- **What this task involves**
Can you arrange the entries as a JSON list of strings, one string per line with blank lines omitted, starting at the line that contains "Click the info icon next to Best tab" and ending at the last line of the entries, with both ends included? Leave the pictures out of the list.

- **Given entries**
-------------------------

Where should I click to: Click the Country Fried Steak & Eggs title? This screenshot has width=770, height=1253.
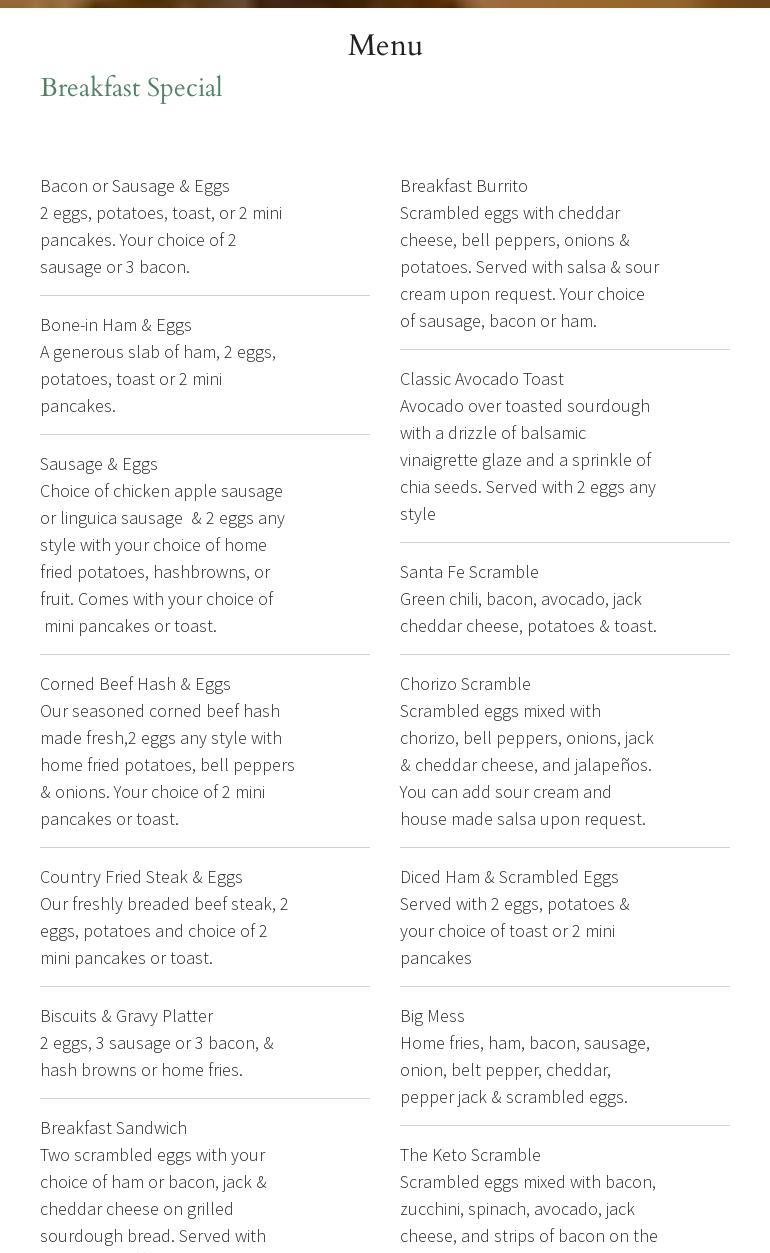(141, 877)
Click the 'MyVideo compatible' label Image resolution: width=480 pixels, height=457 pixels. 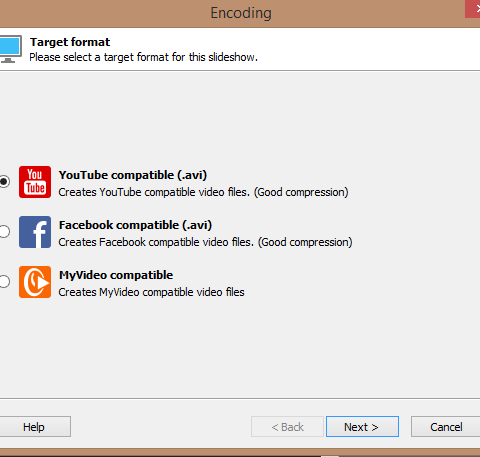click(116, 275)
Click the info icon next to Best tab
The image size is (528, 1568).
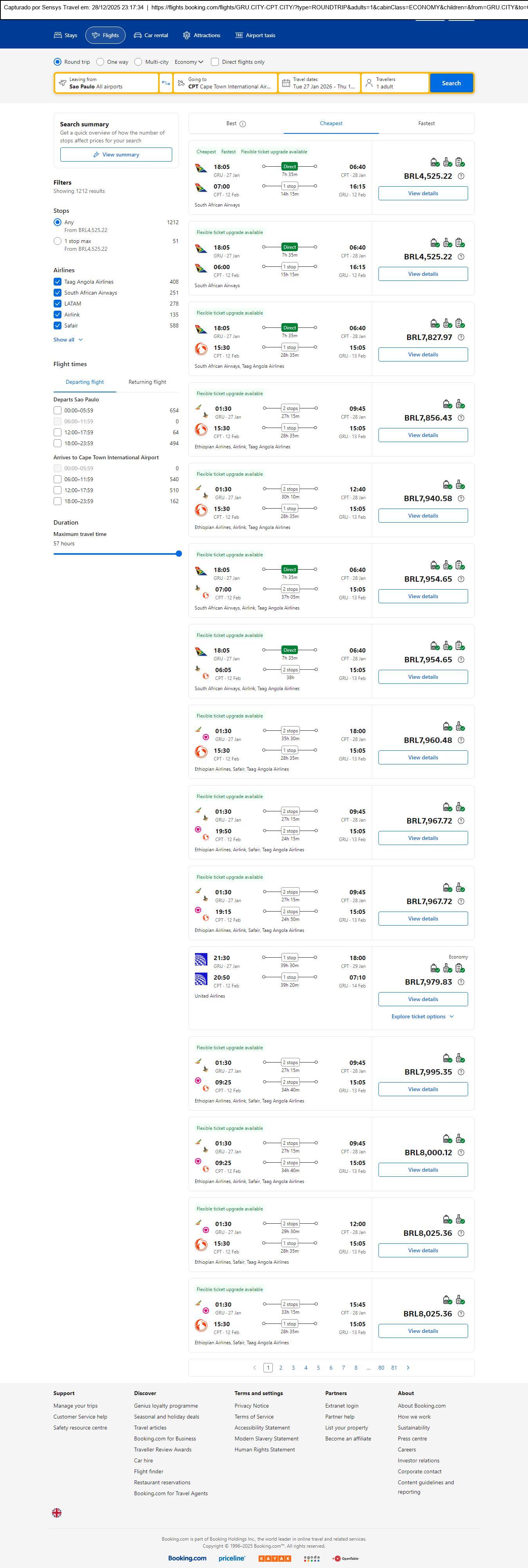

-------------------------

- **Result**
[
  "Click the info icon next to Best tab",
  "The image size is (528, 1568)."
]